In [None]:
#### Set the right directory
#### Need to put in C drive since R-drive cannot hold big file!

%cd "C:\GfK"

In [None]:
### Import NumPy and Pandas

import pandas as pd
import numpy as np

In [None]:
### We want to use the initial file with all the point of sale FMCG purchases and aggregate all the transactions 
### in the 2nd half of 2020

### Read in the FMCG_2020 file
fmcg_2020_post = pd.read_csv('finaldata_FMCG_2020.csv')

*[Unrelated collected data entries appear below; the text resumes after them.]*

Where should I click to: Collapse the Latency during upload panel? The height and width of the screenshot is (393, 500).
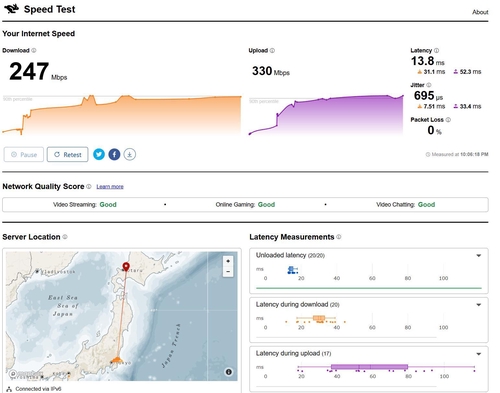click(479, 354)
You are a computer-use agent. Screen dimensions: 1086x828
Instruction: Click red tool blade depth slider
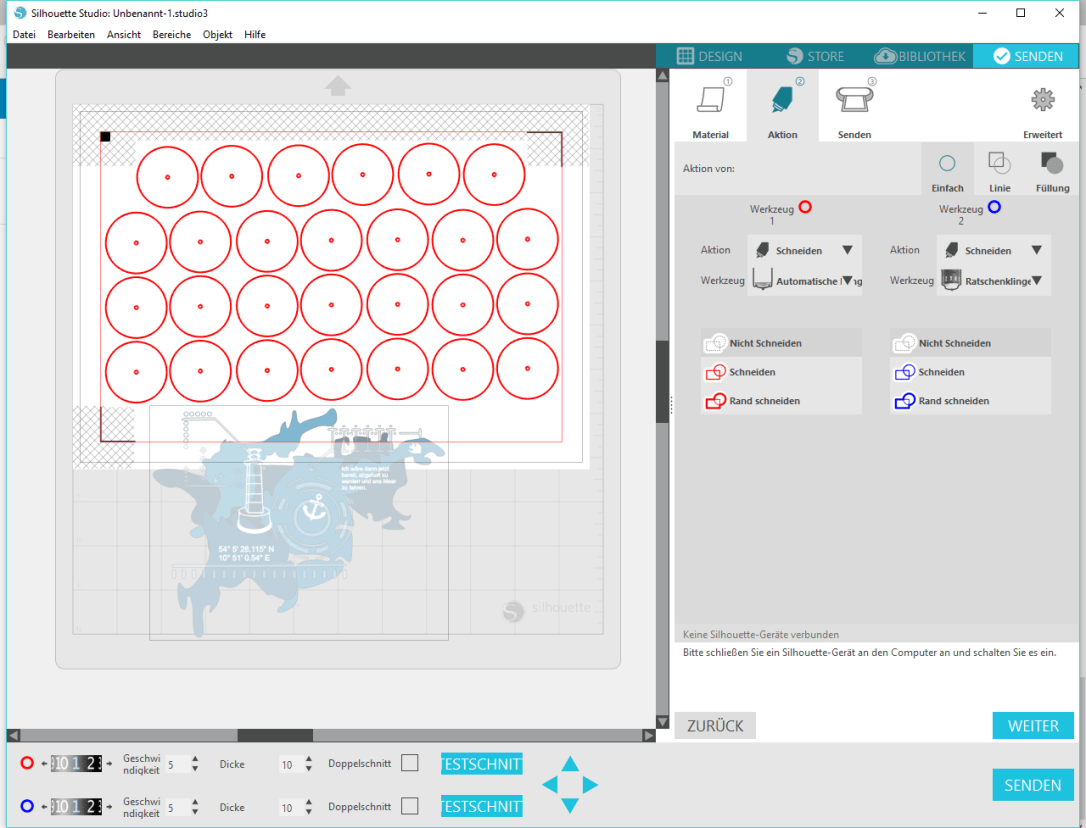pos(76,764)
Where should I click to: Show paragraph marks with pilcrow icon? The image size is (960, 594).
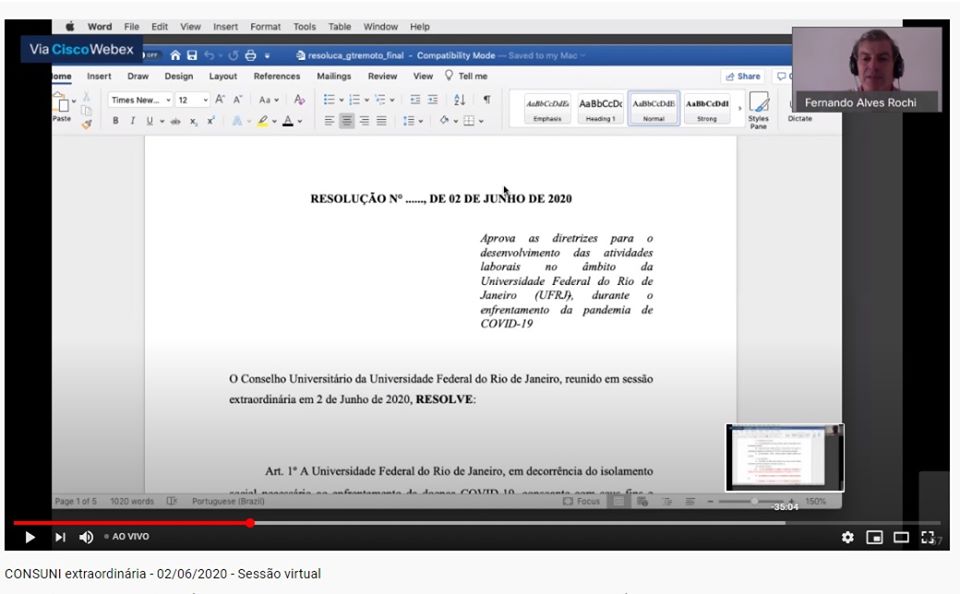coord(487,100)
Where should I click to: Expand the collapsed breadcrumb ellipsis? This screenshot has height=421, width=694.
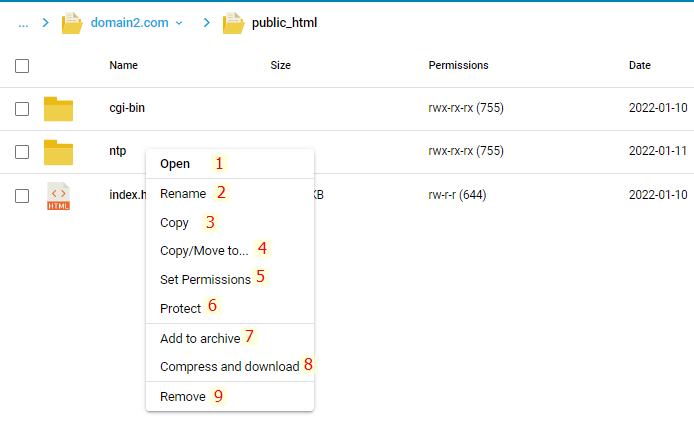coord(23,22)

df = fmcg_2020_post.copy(:)

In [None]:
### The column 'wert' that contains the total value of the point of sale purchase is defined in cents 
### so we normalise it euros, by dividing all values of the 'wert' column by 100

df['wert'] = df['wert']/100

In [None]:
### We do the aggregation of all point of sale FMCG transations by summing up all transactions from the column, 'wert' 
### by a household using the household identifier 'hhkey' and we save it as a dataframe fmcg_hh_agg_values which only
### has 1 record with the aggregated fmcg expenditure value per household

fmcg_hh_agg_values = df.groupby('hhkey')['wert'].agg('sum')

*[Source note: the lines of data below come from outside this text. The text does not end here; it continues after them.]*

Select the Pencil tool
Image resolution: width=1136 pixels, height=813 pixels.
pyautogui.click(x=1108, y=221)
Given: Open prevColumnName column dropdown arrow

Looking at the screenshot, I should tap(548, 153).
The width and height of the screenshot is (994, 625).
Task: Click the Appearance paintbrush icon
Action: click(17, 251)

### Re-name this aggregated column from 'wert' to fmcg_2_euro so there are no issues with the merging below
fmcg_hh_agg_values.rename(columns={'wert':'fmcg_2_euro'}, axis = 1)


In [None]:
### We go back to our original dataframe with all the transactions, df 
### As all the relevant background household information is the same for all columns for each transaction
### we only now need 1 record of these columns for each household because we want to merge it with the aggregated
### fmcg purchases from the 2nd half of 2020 dataframe created above, fmcg_hh_agg_values,
### which as mentioned above has 1 value per household

### We sort the records s.t. all records within 1 household, follow one another
df.sort_values('hhkey')

### We now just take the first record for each household and drop the rest
df = df.groupby('hhkey').head(1).reset_index(drop=True)

In [None]:
### Now we can merge this dataframe with the fmcg_hh_agg_values dataframe very simply

fmcg_all_one_per_hh = df.merge('fmcg_hh_agg_values', how='inner', on='hhkey', indicator = True)

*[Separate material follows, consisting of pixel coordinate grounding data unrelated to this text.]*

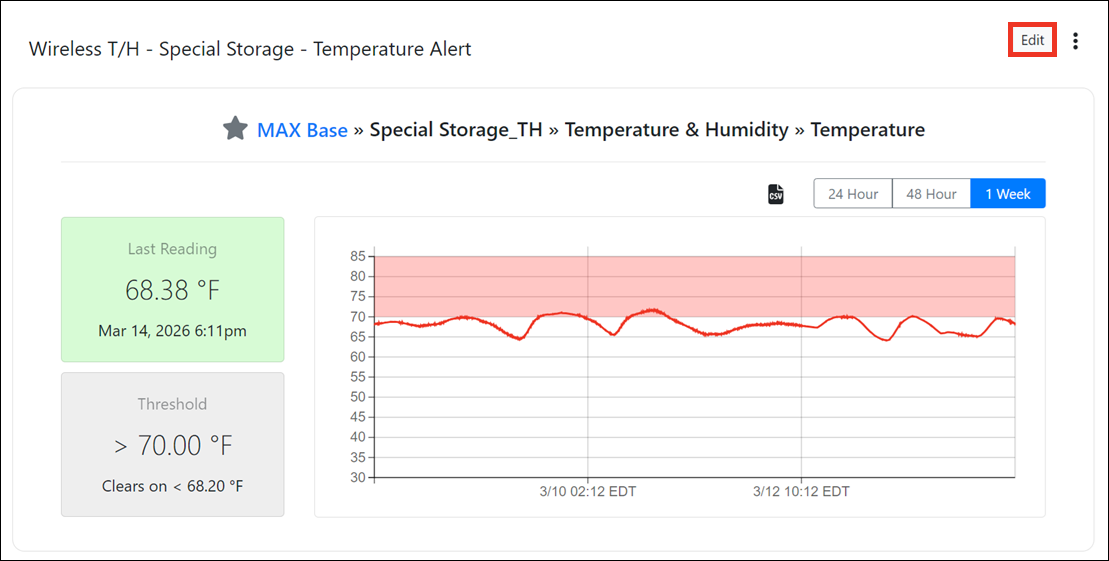This screenshot has width=1109, height=561.
Task: Switch chart range to 24 Hour
Action: (852, 194)
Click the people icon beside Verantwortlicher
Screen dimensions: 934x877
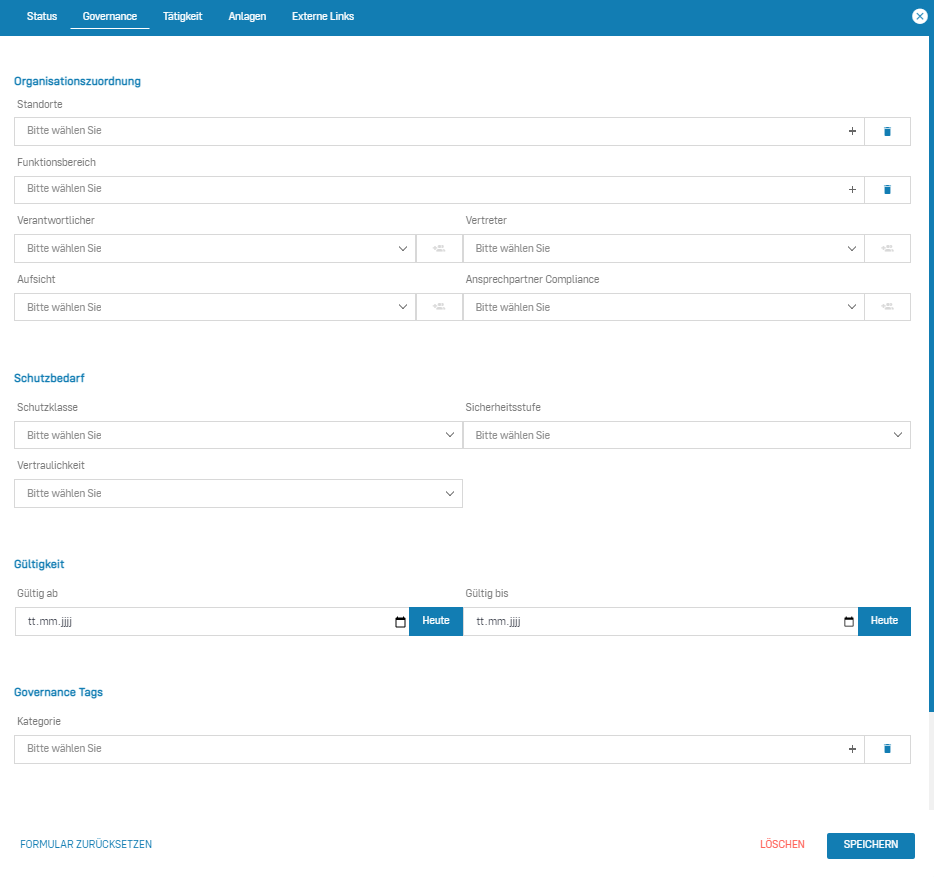pyautogui.click(x=439, y=248)
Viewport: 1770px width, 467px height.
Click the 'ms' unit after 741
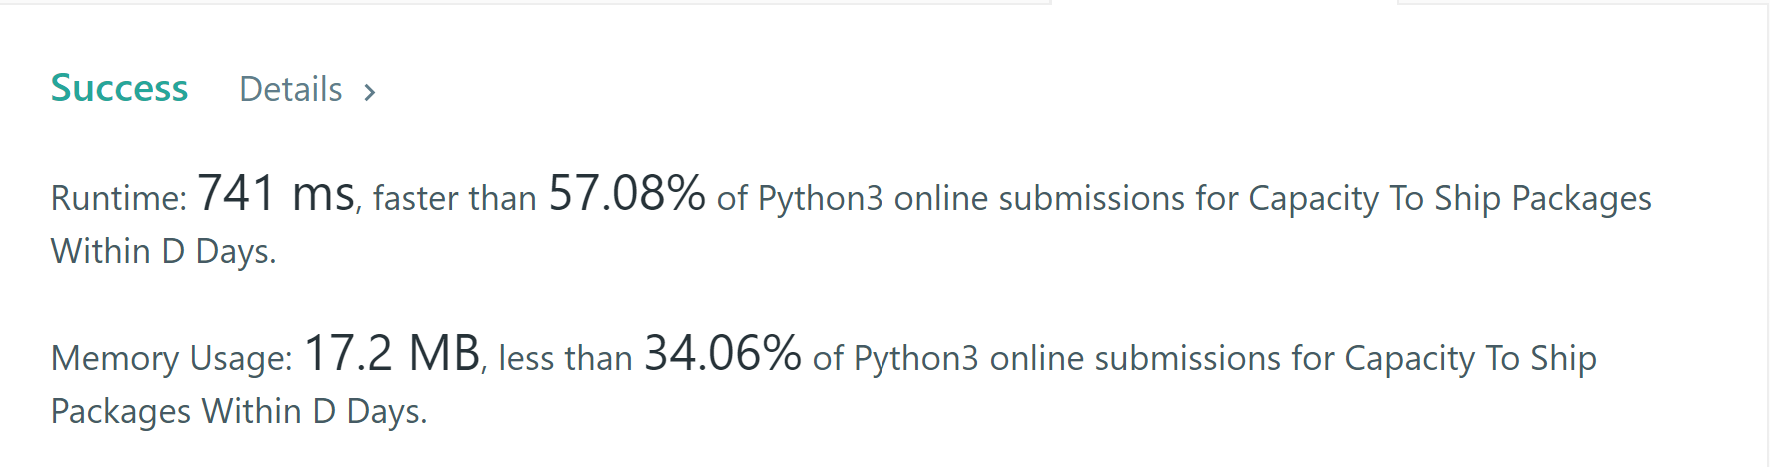click(x=323, y=194)
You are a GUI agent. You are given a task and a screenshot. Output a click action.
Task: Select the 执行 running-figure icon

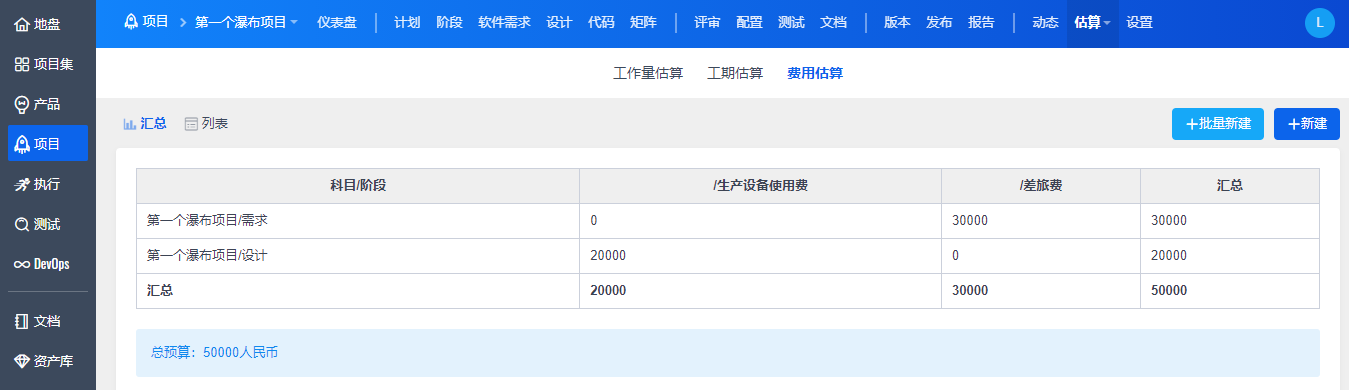coord(22,184)
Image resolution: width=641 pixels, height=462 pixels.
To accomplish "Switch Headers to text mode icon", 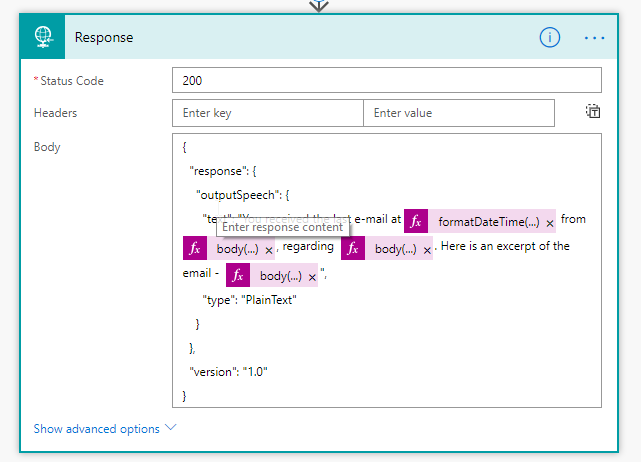I will click(592, 112).
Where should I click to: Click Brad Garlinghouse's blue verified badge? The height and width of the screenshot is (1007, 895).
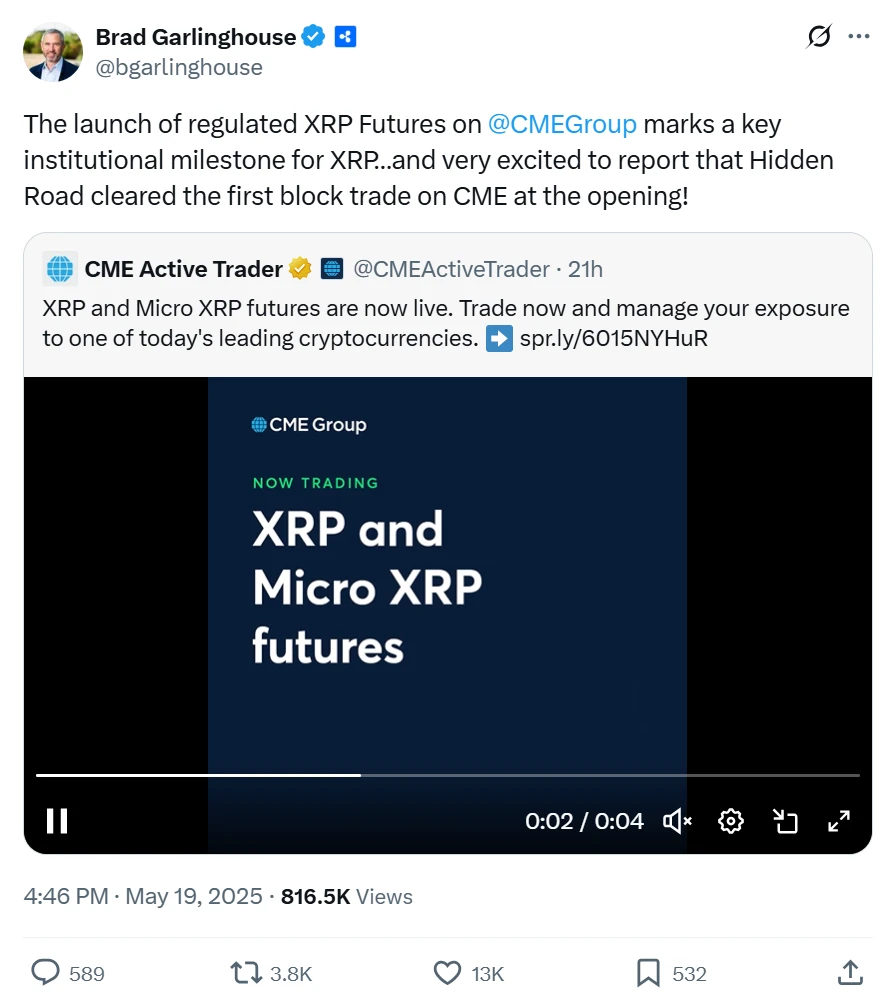312,36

### Set condition that we only want household records in both dataframes (the column hhkey exists in both dataframes)
inner_join = fmcg_all_one_per_hh['_merge'] == 'both'

### Drop all records not in both dataframes from the condition above
fmcg_all_one_per_hh = fmcg_all_one_per_hh.loc[inner_join]

### Save the file to be used in the next step
pd.to_csv('finaldata_FMCG_2020.csv', index_col = False)